↓↓↓
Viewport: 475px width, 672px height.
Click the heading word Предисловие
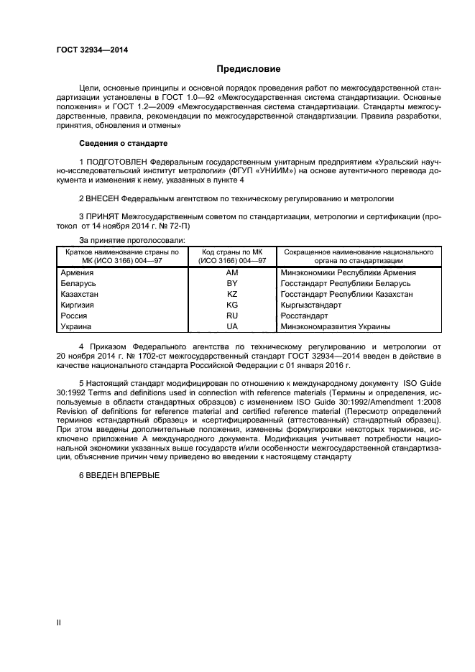coord(249,69)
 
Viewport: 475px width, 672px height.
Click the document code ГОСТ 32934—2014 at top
coord(87,50)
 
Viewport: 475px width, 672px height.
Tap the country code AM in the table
coord(231,273)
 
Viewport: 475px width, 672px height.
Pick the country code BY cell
coord(231,284)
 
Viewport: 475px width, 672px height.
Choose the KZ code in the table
coord(231,295)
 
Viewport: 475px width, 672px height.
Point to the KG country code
coord(231,305)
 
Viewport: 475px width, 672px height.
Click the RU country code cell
coord(231,316)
↑↑↑
- _TO DO_
Format every line of the material above as a JSON list of strings, one string per line, without blank lines or pictures.

- _EXERCISE SOLUTION_
[
  "Viewport: 475px width, 672px height.",
  "Click the heading word Предисловие",
  "coord(249,69)",
  "Viewport: 475px width, 672px height.",
  "Click the document code ГОСТ 32934—2014 at top",
  "coord(87,50)",
  "Viewport: 475px width, 672px height.",
  "Tap the country code AM in the table",
  "coord(231,273)",
  "Viewport: 475px width, 672px height.",
  "Pick the country code BY cell",
  "coord(231,284)",
  "Viewport: 475px width, 672px height.",
  "Choose the KZ code in the table",
  "coord(231,295)",
  "Viewport: 475px width, 672px height.",
  "Point to the KG country code",
  "coord(231,305)",
  "Viewport: 475px width, 672px height.",
  "Click the RU country code cell",
  "coord(231,316)"
]